Heat equation

Introduction

Wait a few seconds until Python interaction ready! is shown in the top.

After that follow the instructions in the Grasple Exercise.

On this webpage the heat equation

\[ \frac{\partial u}{\partial t}=a^2\frac{\partial ^2u}{\partial x^2} \]

for \(x\in (0,L),\ t>0\) is considered, where \(a^2\) is is the thermal conductivity of a bar.

The initial and boundary conditions are

\[\begin{split} \begin{align*} u(x,0) &= f(x), \\ u(0,t) &= \phi(t), \\ u(L,t) &= \eta. \end{align*} \end{split}\]

This webpage constructs a (truncated) Fourier series of the exact solution \(u(x,t)\) of this problem using sympy, and then uses numpy and pyplot to display the obtained exact values.
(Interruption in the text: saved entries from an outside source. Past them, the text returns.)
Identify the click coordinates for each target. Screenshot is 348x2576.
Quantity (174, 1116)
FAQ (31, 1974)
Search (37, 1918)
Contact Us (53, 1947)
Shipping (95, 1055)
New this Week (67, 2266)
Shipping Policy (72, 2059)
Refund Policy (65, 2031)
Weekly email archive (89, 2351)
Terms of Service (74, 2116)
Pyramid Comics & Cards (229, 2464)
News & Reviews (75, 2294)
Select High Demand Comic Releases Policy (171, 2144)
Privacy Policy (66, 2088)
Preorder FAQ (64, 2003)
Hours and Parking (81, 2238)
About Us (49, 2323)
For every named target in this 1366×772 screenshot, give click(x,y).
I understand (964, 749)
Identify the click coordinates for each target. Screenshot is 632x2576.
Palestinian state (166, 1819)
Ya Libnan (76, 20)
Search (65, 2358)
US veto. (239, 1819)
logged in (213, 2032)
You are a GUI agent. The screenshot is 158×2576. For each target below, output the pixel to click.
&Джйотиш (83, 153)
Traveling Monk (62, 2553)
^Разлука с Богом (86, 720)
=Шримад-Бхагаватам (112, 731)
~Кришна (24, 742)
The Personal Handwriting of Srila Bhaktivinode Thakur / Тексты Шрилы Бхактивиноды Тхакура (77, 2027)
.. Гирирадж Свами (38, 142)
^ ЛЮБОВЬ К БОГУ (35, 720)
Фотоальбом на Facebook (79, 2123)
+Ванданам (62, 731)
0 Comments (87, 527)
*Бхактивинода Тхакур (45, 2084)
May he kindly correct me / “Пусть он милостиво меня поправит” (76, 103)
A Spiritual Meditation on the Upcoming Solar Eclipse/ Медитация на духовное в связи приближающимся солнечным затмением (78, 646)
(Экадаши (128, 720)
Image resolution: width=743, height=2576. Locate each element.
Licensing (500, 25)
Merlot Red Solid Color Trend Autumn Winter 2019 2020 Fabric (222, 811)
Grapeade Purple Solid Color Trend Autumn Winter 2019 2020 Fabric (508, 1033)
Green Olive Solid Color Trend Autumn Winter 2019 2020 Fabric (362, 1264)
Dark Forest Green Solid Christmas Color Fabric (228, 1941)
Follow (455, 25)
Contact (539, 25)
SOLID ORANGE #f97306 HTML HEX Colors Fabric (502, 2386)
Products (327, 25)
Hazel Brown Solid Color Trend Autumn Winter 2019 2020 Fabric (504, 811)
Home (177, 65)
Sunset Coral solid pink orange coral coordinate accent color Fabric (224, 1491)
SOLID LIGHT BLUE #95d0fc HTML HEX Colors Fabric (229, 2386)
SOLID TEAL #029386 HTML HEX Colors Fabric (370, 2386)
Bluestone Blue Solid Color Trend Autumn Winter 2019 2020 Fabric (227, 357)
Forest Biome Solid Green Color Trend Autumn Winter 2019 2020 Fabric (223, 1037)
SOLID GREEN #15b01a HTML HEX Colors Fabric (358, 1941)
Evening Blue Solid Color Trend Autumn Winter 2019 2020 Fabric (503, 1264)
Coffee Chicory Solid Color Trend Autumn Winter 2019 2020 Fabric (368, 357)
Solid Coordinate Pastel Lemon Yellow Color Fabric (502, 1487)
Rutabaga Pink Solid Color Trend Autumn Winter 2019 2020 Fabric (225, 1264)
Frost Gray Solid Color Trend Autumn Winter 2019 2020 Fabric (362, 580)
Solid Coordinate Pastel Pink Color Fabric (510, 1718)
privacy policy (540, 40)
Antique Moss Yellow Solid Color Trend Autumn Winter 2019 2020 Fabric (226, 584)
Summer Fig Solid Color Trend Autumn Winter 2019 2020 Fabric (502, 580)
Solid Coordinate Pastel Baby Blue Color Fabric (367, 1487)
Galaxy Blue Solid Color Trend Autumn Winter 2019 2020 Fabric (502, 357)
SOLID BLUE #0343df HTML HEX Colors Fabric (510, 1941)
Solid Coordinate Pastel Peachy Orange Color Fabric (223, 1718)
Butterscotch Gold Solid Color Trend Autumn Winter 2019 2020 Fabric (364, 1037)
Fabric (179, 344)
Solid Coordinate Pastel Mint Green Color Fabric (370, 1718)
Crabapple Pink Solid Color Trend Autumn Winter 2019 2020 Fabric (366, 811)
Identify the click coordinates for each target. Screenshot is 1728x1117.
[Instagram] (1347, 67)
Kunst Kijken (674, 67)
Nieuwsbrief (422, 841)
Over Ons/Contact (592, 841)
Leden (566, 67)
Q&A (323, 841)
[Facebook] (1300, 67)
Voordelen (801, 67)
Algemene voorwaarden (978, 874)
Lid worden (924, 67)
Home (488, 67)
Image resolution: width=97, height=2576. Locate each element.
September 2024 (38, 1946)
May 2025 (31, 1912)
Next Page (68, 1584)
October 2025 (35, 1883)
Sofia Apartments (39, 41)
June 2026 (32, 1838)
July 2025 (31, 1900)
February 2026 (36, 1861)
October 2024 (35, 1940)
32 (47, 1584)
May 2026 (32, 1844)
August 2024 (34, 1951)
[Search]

The next cell imports a function that performs this.

import micropip
await micropip.install("ipympl")
import matplotlib
if not hasattr(matplotlib.rcParams, '_get'):
    matplotlib.rcParams._get = matplotlib.rcParams.get
%matplotlib widget
import sympy as sp
t,x = sp.symbols('t,x')
import numpy as np
import matplotlib.pyplot as plt
import matplotlib.cm as cm
from IPython.display import Markdown, clear_output, HTML
from mpl_toolkits.mplot3d import Axes3D
import matplotlib.animation as animation
# import warnings
# warnings.filterwarnings('ignore',message='overflow encountered in exp')
# warnings.filterwarnings('ignore',message='overflow encountered in multiply')
# warnings.filterwarnings('ignore',message='invalid value encountered in multiply')
    
def Heat_equation(a,phi,eta,f,t_end,L,t,x):

    anew = a/L
    
    display(Markdown('# The animation is being rendered, please be patient.'))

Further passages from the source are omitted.